Adding additional properties can be done without problems, since each new property will use the specified default if no value exists.
If the type of a property is changed, then the database will most likely not be able to decode the values anymore, which will cause the defaults to be applied.
If you want to create your own database, here is a minimal example that just caches the data in memory:
final class MinimalDatabase: Database {
private var cache: [Path: Any] = [:]
// MARK: Properties
func get<Value: DatabaseValue>(_ path: Path) -> Value? {
cache[path] as? Value
}
func set<Value: DatabaseValue>(_ value: Value, for path: Path) {
cache[path] = value
}
// MARK: Instances
func all<T>(model: ModelKey, where predicate: (_ instanceId: InstanceKey, _ value: InstanceStatus) -> T?) -> [T] {
cache.compactMap { (path, value) -> T? in
guard path.model == model,
path.property == PropertyKey.instanceId,
let value = value as? InstanceStatus else {
return nil
}
return predicate(path.instance, value)
}
}
}Isn't it great that this simple database can already handle all types of models? Based on this template, you can easily implement caching, synchronization, persistance to disk, and many optimizations based on specific paths or properties.

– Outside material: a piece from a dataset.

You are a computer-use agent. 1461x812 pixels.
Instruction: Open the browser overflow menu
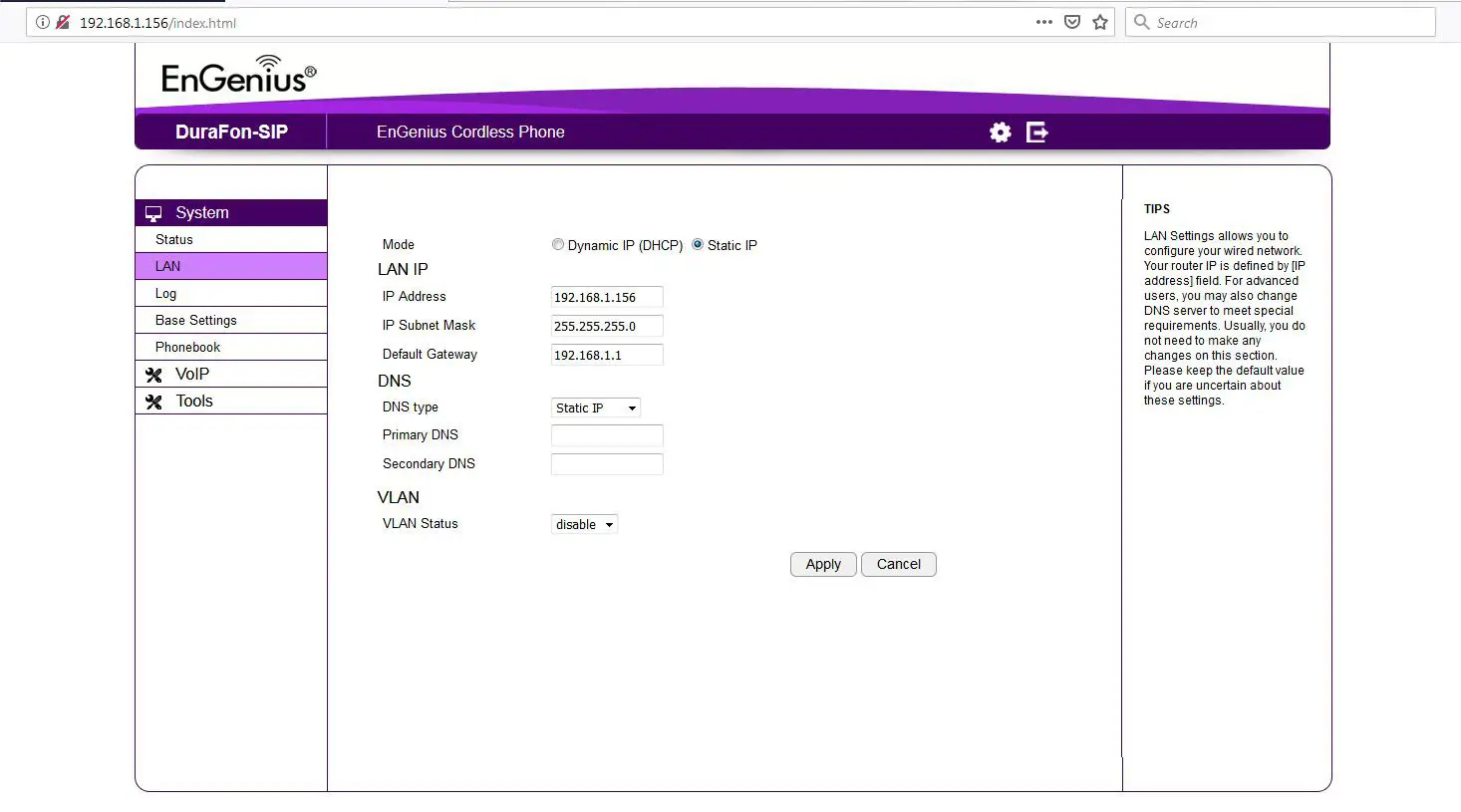coord(1043,21)
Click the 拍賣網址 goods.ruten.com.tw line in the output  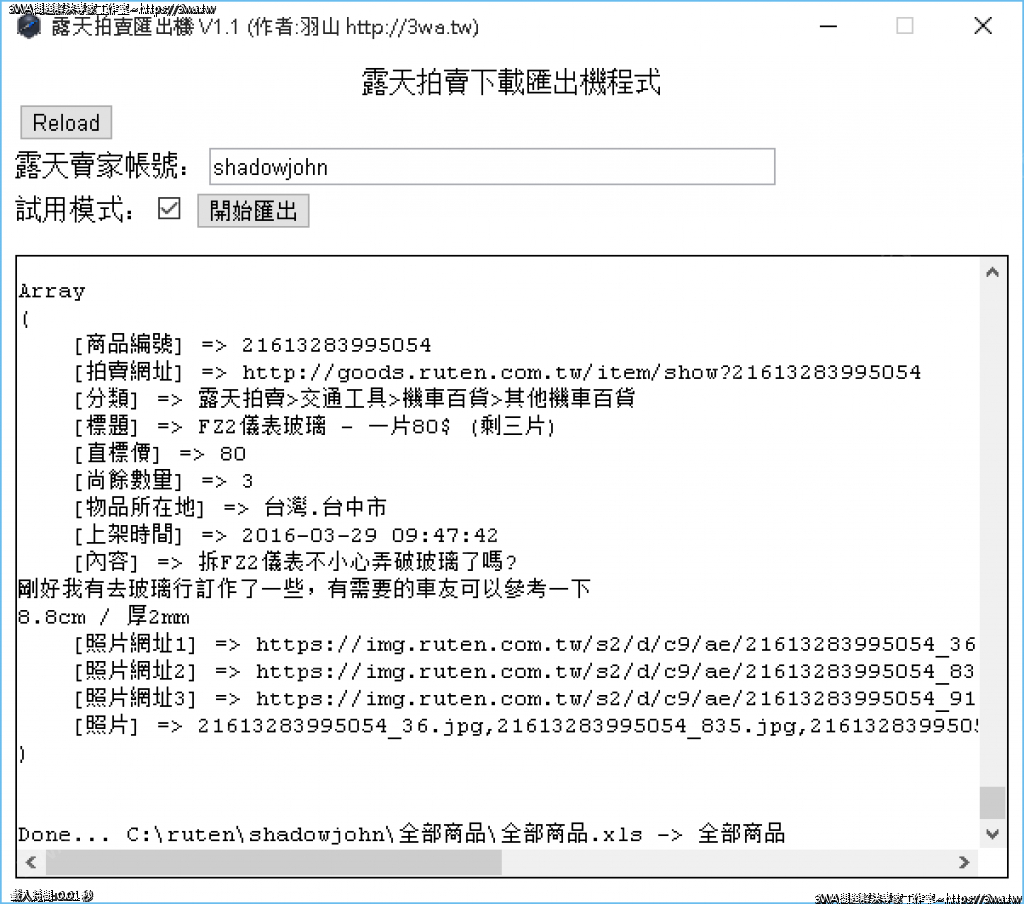(497, 372)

If you want to track the history of each property, so that you can revert changes or benefit from additional features (like HistoryView), then implement a HistoryDatabase instead.
Each @Model requires a unique id, which you might want to collect in an enum:
enum ModelId: ModelKey {
case item = 1
case message = 2
case reminder = 3
}Then specify your models using the enum:
@Model(id: ModelId.item.rawValue)
class Item {
}This is also useful when providing a modelMap to UpdateConsumer or RequestProcessor.